Extraordinary Duty: From Prisons to Care Homes

By Joey Reistroffer

Extraordinary Duty: From Prisons to Care Homes

Mark Pace has felt the Real Presence of the Lord when delivering Eucharist to folks who cannot make it to Mass.

“It’s a beautiful thing,” the extraordinary eucharistic minister from Spartanburg’s St. Paul Church said of the experience. “Sometimes I forget to thank God for all the graces he’s shed down upon me.”

Mark wishes he could bring the Body of Christ to more people, but COVID-19 has stifled the ministry. Some of those who need Christ the most are at the Tyger River Correctional Institution in Enoree.

“It’s bad over there. You don’t want to be in a prison in South Carolina,” he said, adding that people need the Eucharist in prison.

Those conditions never intimidated Sister Christina Murphy from Our Lady of the Hills in Columbia.

“Once the officers get to know you, the body scans and pat downs are routine,” she said of her prison ministry.

Sister Christina said she would start the ladies with Scripture readings, then offer a little homilette before bringing the Eucharist to these prisoners.


“They very much appreciate it and are very aware that it is the Body and Blood of Christ,” she said. “You’d get to know the ladies real well, and when they were released, we’d keep in touch.”


Unfortunately, the pandemic has cut off access to the prisons.

Assisted living centers also are feeling the pinch.

Sister Christina recalled delivering the Eucharist to one of the assisted living centers while the folks there were having a physical therapy session.

“I’d have to climb over people to give them Communion,” she said. “Some would say, ‘Oh wait, me too. I’m Catholic.’”

Now, she focuses on bringing Christ to believers who are homebound and shut in. She said they are very grateful and very welcoming.

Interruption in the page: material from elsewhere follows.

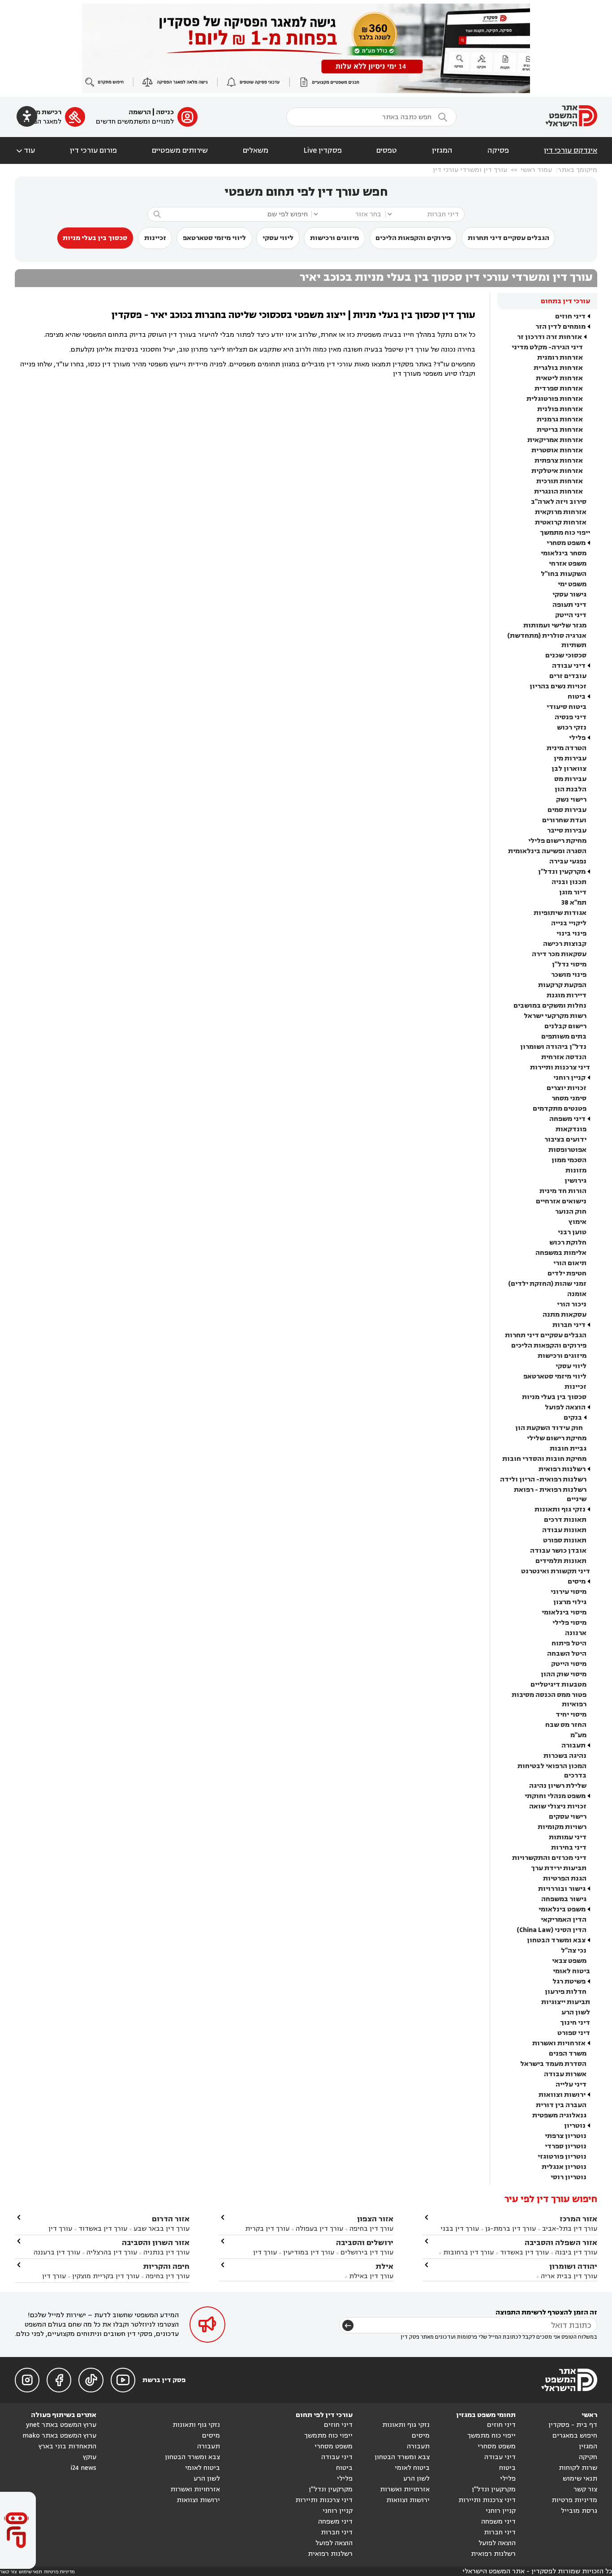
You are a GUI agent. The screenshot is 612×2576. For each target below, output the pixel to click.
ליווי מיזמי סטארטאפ (214, 238)
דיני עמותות (567, 1837)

Grace Roberts, a eucharistic minister from Jesus Our Risen Savior Church, also in Spartanburg, agrees. She was delivering Communion to patients in hospice and to residents in nursing homes, but now many of those are off limits. She said it was important to make eye contact with recipients in nursing homes, but they knew what she was bringing them.

“They all want Jesus. They are so reverent when they receive,” Grace said.

She recalled one lady suffering from Alzheimer’s who responded to songs and whose fog cleared, “especially when I sang the Hail Mary.”

Now, Grace delivers the Eucharist to individual homes, but she is getting more cautious because she does not want anybody to catch COVID-19.

“One lady watched two Masses before I got there. She was very reverent,” Grace said. “It’s heart-warming. It sustains you in your faith to see someone so in love with Jesus.”

Mark said he now delivers the Eucharist with his wife Claudia, and it is amazing watching her bring Jesus to people.

“You can feel the love,” the Real Presence of Christ, he said. “It’s a glorious honor to be able to be a Eucharistic Minister.”